start

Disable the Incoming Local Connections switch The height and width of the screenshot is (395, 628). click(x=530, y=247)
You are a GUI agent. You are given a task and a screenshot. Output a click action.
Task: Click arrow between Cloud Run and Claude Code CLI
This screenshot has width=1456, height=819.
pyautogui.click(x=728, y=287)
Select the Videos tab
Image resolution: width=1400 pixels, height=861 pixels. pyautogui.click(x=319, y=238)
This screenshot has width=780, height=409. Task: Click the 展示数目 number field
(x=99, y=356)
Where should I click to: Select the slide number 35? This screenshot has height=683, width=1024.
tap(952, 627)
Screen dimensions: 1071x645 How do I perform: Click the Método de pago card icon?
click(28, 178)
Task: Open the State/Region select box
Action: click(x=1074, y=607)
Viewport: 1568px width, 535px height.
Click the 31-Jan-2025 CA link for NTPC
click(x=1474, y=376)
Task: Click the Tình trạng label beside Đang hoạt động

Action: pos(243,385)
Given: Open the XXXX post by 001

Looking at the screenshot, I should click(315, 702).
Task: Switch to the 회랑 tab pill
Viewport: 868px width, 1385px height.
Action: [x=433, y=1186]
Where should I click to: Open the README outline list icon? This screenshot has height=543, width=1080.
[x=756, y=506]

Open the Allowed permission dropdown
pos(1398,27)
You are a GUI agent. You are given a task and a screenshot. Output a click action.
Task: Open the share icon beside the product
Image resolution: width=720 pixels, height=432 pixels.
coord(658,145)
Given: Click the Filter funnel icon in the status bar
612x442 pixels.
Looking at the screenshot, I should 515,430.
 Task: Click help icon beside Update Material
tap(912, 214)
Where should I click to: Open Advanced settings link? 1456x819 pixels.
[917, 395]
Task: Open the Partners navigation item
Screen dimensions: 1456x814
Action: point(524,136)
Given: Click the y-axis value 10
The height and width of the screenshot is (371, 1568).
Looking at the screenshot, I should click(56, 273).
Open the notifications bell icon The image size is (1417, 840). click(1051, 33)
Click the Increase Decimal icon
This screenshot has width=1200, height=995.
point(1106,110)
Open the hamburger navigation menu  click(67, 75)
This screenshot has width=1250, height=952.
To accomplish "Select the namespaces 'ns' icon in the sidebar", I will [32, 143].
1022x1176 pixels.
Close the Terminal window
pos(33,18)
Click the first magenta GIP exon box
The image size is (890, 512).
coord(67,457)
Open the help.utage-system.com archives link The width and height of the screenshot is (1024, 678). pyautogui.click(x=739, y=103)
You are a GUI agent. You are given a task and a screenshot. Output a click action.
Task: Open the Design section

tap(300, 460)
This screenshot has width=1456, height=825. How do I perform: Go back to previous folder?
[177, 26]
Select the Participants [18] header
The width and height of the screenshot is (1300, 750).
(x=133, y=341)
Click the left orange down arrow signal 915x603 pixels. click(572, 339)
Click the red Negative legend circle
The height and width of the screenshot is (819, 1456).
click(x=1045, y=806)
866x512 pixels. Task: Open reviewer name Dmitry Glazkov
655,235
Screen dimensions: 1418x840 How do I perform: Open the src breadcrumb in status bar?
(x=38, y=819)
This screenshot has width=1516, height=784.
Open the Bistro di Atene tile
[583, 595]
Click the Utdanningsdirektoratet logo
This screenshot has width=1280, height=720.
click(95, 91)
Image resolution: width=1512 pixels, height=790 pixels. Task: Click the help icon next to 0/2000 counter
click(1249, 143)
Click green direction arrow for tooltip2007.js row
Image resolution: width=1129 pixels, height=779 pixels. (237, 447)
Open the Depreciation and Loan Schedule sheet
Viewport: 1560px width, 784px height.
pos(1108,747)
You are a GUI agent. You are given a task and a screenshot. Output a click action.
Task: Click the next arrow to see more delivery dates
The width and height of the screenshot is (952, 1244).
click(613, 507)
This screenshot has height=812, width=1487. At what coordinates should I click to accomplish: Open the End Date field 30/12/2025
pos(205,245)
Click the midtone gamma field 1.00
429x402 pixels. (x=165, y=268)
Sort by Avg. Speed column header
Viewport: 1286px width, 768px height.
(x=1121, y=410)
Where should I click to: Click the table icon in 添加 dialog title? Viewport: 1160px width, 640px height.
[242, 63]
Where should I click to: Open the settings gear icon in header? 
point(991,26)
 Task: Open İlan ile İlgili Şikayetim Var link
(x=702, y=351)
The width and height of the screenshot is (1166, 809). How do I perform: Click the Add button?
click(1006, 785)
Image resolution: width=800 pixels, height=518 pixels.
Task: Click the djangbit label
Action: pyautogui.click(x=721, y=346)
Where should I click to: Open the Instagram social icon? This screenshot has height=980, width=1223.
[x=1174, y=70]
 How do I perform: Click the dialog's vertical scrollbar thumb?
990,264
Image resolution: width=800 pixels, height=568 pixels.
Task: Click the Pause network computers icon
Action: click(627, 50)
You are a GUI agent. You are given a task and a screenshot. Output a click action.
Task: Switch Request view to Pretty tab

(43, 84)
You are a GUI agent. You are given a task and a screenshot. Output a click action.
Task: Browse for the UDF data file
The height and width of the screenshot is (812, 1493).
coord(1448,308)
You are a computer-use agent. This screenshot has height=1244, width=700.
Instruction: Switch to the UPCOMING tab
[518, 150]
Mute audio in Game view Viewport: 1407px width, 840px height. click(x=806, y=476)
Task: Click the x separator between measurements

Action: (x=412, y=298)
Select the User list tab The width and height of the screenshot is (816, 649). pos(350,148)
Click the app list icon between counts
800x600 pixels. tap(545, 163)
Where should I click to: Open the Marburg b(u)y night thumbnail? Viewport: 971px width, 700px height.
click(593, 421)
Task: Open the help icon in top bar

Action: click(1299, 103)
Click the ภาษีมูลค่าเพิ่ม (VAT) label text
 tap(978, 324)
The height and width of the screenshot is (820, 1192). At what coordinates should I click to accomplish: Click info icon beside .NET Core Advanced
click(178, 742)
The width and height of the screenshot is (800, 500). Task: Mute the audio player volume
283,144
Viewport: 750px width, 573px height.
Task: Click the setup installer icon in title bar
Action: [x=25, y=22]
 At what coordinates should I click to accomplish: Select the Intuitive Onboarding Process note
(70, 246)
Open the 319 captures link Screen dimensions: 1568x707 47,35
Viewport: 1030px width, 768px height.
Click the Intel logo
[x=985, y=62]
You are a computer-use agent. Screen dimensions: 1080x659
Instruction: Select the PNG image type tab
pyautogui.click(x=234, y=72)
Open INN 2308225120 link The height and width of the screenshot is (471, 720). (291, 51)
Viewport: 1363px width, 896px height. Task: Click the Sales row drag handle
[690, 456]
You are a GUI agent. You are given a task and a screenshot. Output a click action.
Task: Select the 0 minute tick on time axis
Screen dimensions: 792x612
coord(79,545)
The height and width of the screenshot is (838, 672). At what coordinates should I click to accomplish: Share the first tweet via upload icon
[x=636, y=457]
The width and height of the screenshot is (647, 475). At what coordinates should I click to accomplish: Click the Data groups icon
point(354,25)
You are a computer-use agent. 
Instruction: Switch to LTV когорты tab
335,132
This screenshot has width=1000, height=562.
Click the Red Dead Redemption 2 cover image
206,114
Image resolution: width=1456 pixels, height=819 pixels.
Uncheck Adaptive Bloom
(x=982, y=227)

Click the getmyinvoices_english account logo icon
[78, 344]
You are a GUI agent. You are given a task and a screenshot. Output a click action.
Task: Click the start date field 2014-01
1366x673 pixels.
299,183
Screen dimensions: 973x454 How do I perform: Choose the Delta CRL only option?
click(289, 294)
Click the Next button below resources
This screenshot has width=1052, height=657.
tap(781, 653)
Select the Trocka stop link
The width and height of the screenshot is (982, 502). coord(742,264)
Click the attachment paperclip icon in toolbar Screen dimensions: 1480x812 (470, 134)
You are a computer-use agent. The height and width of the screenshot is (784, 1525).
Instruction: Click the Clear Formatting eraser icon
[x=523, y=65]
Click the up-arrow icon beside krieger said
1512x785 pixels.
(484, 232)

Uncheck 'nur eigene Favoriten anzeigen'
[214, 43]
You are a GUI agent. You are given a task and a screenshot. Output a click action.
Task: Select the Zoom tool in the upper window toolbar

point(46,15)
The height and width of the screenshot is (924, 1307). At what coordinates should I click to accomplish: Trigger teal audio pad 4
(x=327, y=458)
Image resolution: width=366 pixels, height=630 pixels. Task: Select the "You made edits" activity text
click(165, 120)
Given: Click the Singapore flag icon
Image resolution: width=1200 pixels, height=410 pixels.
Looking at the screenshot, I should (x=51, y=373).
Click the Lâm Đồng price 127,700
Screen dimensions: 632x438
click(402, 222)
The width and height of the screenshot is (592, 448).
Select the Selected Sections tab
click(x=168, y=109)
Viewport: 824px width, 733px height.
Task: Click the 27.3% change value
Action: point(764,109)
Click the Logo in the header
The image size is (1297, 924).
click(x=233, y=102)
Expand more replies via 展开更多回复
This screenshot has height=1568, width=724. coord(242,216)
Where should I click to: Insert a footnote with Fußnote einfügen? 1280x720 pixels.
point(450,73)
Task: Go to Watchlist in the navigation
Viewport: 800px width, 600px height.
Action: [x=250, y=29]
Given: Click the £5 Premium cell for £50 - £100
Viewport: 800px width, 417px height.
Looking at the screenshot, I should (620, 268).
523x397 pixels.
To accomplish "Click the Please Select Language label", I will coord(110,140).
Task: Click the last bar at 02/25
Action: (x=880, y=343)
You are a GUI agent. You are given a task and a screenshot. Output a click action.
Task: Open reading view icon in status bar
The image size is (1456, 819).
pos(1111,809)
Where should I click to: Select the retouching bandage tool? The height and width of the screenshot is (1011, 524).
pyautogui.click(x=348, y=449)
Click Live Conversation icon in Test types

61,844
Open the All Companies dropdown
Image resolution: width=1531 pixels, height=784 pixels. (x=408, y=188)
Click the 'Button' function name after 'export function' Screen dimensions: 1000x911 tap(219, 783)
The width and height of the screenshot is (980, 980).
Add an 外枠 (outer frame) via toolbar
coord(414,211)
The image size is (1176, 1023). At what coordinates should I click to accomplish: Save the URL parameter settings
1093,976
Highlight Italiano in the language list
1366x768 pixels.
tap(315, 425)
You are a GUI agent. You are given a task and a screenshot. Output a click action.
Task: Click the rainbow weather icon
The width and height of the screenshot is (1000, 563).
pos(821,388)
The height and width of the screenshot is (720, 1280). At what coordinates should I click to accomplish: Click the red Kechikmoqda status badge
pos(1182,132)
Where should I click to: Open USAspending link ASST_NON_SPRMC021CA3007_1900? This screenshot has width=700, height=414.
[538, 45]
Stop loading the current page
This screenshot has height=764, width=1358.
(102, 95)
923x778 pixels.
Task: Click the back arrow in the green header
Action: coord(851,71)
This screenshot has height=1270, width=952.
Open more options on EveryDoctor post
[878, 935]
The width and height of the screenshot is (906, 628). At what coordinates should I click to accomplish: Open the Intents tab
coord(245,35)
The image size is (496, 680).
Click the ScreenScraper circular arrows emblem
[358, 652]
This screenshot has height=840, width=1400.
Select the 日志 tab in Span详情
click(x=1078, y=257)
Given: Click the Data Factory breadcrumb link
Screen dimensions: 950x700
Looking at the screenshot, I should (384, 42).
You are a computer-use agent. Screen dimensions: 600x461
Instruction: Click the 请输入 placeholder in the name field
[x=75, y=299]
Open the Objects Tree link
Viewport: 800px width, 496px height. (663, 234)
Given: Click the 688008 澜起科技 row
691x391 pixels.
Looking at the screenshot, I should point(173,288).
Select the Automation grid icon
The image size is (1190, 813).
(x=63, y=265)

end

▶ **Work instructions**
Can you copy the lines of the listing from the line with "523x397 pixels." through the line with "pos(1111,809)", changing "reading view" to "reader view" and leaving everything else as it is? Give only those lines.

▶ **Task result**
523x397 pixels.
To accomplish "Click the Please Select Language label", I will coord(110,140).
Task: Click the last bar at 02/25
Action: (x=880, y=343)
You are a GUI agent. You are given a task and a screenshot. Output a click action.
Task: Open reader view icon in status bar
The image size is (1456, 819).
pos(1111,809)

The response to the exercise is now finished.